Joining Mauritshuis, home to Vermeer's "Girl with a Pearl Earring" among others, are artworks from the collection donated by wealthy American industrialist Henry Clay Frick.
It includes the exhibition's centrepiece, the 1845 "Portrait of the Comtesse d'Haussonville" by Jean-Auguste-Dominique Ingres.
"It's the first time that the Frick Collection has lent 36 works of art, such a big group of works, (to be displayed) elsewhere," Mauritshuis director Emilie Gordenker told AFP.
"It's our first exhibition of fine art in this space, that we have designed especially to feel a little bit like the Frick Collection," she added.
Also included are paintings by Jan van Eyck, Jacob van Ruisdael, Pieter Bruegel the Elder and Thomas Gainsborough, as well as no less than eight drawings by Francisco de Goya y Lucientes, Giovanni Battista Tiepolo and others.
"We selected a group of works, paintings but also some sculptures, drawings, bronze sculptures, other sculptures and even a clock to give you a sense of the variety of works in the Frick Collection," Gordenker said.

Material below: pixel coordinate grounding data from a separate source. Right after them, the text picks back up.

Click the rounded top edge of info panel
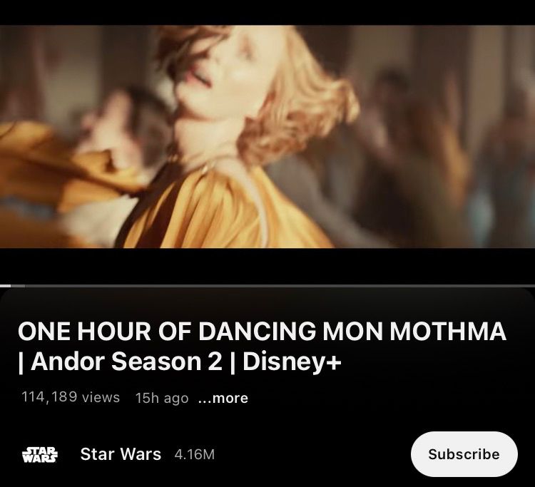Viewport: 535px width, 487px height. point(268,290)
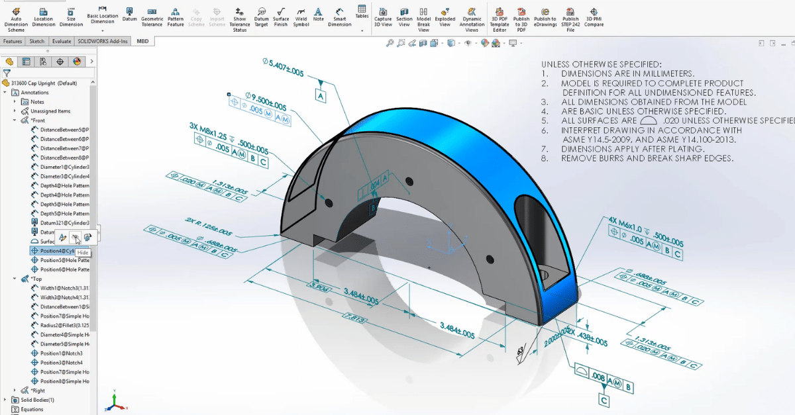This screenshot has width=795, height=415.
Task: Hide the Position4@Cyl annotation
Action: [x=75, y=237]
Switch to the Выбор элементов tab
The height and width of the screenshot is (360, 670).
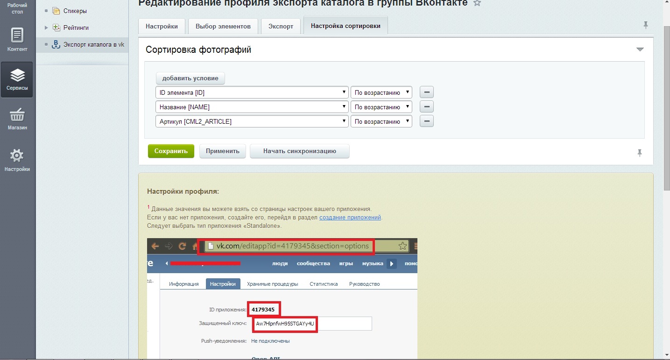[223, 26]
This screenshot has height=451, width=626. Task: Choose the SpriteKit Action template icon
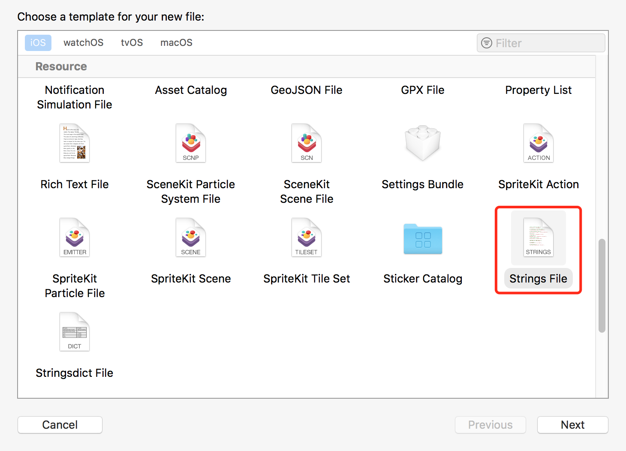point(539,143)
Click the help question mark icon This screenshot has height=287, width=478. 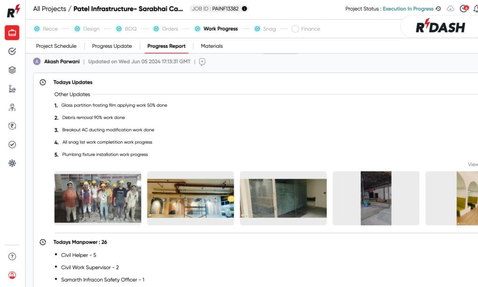click(x=12, y=257)
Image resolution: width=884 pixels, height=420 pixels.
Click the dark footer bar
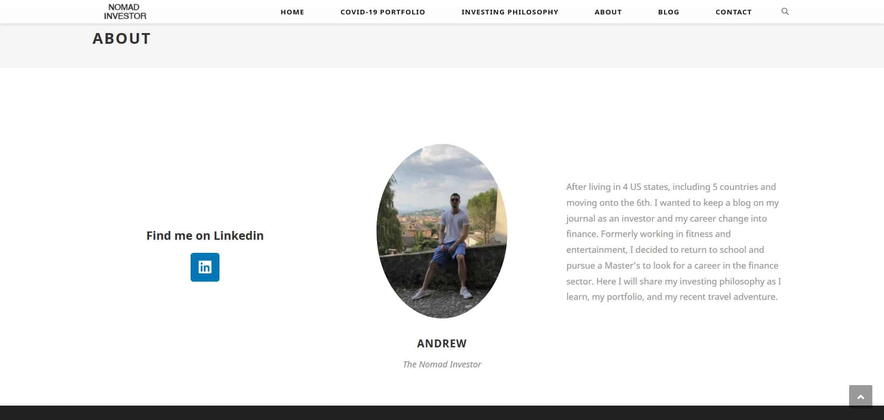tap(442, 413)
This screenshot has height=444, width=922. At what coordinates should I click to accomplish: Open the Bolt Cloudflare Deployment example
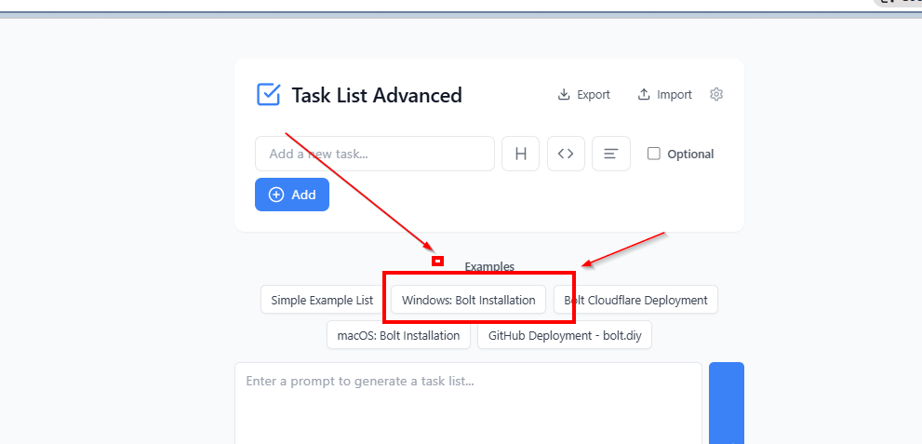click(635, 300)
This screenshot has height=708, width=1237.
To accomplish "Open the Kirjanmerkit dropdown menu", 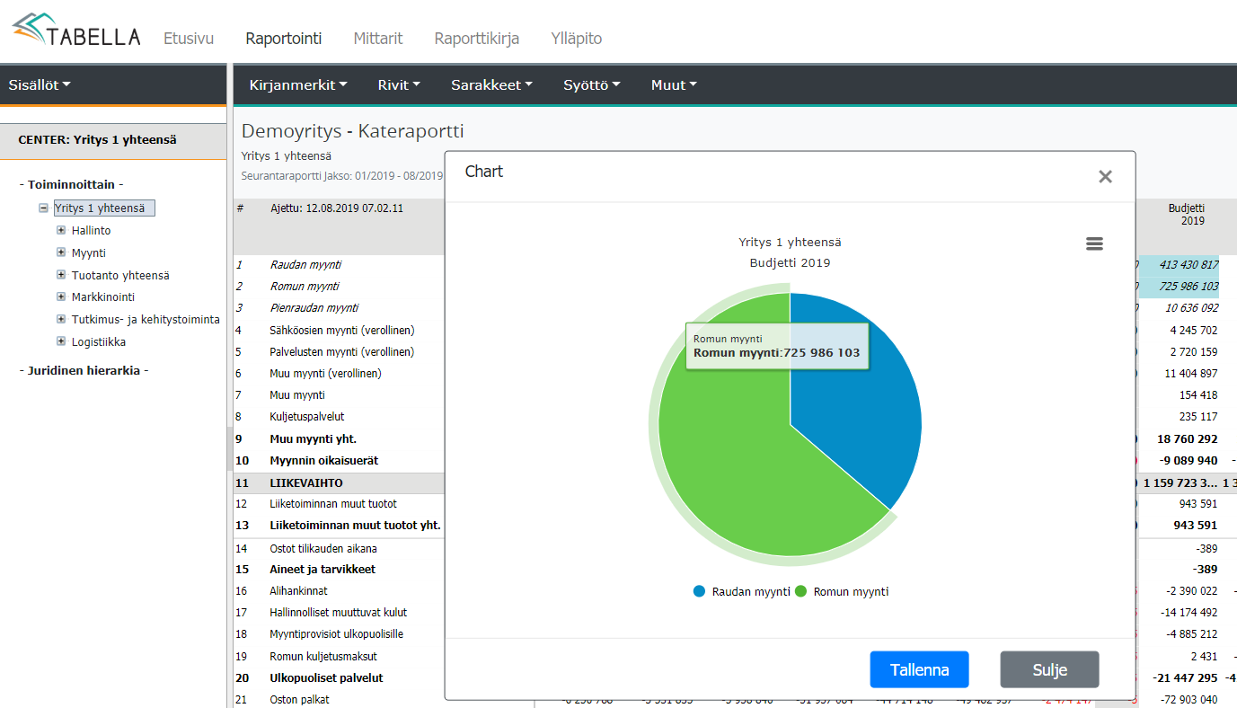I will 298,85.
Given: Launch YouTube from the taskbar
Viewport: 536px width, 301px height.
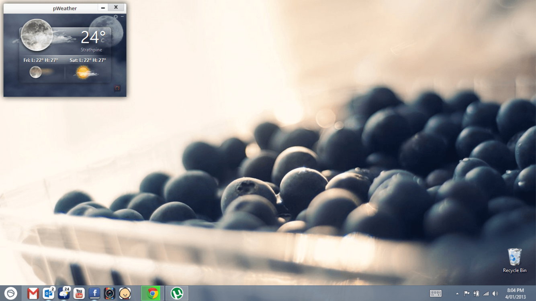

The Mauritshuis is displaying the Frick Collection artworks randomly against a pastel wallpaper background of light browns, pinks and purples which gives it a feeling of "an art lover's living room," its organisers said.
"What I particularly like is that they decided to represent the Frick the way we show ourselves in our house in New York, which is everything mixed together," said Ian Wardropper, the Frick Collection's director.
"We don't show things by school or by chronology. We show paintings and decorative arts and sculptures in a very personal kind of mix," he told AFP.
Situated just off New York's famous Central Park, the private Frick Collection was turned into a museum after Frick's death in 1919.
Pieces collected by Frick himself are never lent out, but the Frick Collection continued to acquire art after Frick's death, including the artworks currently on display at the Mauritshuis.
"The Mauritshuis lend us an extraordinary group of pictures a year ago, which proved to be the most popular exhibition that we had in our history," said Wardropper.
"We felt that we should make an extraordinary exchange and we are sending for the first time ever an exhibition from the Frick Collection," he said.
Housed in a 17th century mansion in the heart of The Hague, Mauritshuis is also home to Carel Fabritius' "The Goldfinch" and other paintings that drew record crowds while on display in New York.